Algorithm 1: Add a shortest edge that joins two different fragments.

Algorithm 2: Add a shortest edge that joins the fragment containing the root to another fragment.

Algorithm 3: For every fragment, add the shortest edge that joins it to another fragment.

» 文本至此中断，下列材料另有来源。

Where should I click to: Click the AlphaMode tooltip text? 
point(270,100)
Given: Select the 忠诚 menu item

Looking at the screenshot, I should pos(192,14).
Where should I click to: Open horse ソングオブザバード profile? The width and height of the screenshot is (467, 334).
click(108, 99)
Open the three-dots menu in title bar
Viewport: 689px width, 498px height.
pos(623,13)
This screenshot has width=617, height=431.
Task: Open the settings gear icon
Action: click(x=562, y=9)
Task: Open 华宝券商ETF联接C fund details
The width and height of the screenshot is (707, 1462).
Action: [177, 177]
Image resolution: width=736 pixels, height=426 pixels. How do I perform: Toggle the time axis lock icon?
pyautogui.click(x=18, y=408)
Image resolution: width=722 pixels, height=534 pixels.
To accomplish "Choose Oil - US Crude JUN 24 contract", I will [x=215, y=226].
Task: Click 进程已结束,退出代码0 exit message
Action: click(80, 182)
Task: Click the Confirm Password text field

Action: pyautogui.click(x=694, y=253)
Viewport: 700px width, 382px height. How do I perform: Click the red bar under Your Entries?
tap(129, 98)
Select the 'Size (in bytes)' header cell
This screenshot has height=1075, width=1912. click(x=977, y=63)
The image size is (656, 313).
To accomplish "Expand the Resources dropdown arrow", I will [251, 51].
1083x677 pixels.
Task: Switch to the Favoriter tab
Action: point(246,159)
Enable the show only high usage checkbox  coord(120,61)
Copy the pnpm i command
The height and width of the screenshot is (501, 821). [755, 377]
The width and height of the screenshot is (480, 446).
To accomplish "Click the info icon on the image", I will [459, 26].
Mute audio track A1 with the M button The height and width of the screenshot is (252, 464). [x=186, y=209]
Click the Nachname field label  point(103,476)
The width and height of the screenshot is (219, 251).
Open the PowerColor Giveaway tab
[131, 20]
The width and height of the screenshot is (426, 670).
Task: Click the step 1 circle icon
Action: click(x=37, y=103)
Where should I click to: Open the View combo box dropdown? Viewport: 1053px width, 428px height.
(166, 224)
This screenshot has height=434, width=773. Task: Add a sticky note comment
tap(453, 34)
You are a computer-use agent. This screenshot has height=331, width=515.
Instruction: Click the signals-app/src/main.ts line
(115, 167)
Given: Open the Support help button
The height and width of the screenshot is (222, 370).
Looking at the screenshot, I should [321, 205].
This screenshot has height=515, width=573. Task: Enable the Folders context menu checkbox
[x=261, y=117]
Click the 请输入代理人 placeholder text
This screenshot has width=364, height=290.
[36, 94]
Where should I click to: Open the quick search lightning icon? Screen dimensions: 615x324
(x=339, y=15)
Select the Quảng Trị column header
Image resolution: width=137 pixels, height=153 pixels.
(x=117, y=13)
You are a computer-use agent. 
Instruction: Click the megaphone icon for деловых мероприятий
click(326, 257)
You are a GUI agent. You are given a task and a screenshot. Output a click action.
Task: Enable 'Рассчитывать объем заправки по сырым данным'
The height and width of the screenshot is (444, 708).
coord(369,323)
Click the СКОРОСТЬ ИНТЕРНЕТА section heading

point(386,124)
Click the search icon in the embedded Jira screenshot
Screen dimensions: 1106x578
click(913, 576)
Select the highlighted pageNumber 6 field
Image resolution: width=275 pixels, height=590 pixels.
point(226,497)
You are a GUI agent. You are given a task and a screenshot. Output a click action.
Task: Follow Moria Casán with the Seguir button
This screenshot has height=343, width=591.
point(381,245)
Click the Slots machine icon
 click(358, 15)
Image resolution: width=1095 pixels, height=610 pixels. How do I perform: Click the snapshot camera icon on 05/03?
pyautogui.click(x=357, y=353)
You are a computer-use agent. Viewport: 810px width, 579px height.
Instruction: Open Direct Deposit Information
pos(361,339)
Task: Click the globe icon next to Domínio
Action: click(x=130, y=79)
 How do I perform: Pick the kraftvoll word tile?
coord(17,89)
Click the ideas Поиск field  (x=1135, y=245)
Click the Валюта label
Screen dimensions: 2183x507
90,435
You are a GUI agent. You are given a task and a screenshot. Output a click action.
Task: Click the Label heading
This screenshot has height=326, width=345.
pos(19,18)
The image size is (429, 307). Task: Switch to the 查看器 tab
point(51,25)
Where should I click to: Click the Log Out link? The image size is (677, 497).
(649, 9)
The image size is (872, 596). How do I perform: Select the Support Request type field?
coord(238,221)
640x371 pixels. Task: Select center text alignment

For algorithm 2, the root is chosen arbitrarily at the beginning. For algorithm 3, it is assumed that all edge weights are different to ensure that no cycles can occur. As you can see, all three algorithms are based on the same fundamental fact—that the shortest edge over a cut is safe. Also, in order to implement them efficiently, you need to be able to find shortest edges, detect whether two nodes belong to the same fragment, and so forth (as explained for algorithms 1 and 2 in the main text). Still, these brief explanations can be useful as a memory aid or to get the bird’s-eye perspective on what’s going on.

5.Greed Works. But When?



(1)Keeping Up with the Best

This is what Kleinberg and Tardos (in Algorithm Design) call staying ahead. The idea is to show that as you build your solution, one step at a time, the greedy algorithm will always have gotten at least as far as a hypothetical optimal algorithm would have. Once you reach the finish line, you’ve shown that greed is optimal.

(2)No Worse Than Perfect

This is a technique I used in showing the greedy choice property for Huffman’s algorithm. It involves showing that you can transform a hypothetical optimal solution to the greedy one, without reducing the quality. Kleinberg and Tardos call this an exchange argument.

(3)Staying Safe

This is where we started: to make sure a greedy algorithm is correct, we must make sure each greedy step along the way is safe. One way of doing this is the two-part approach of showing (1) the greedy choice property, that is, that a greedy choice is compatible with optimality, and (2) optimal substructure, that is, that the remaining subproblem is a smaller instance that must also be solved optimally.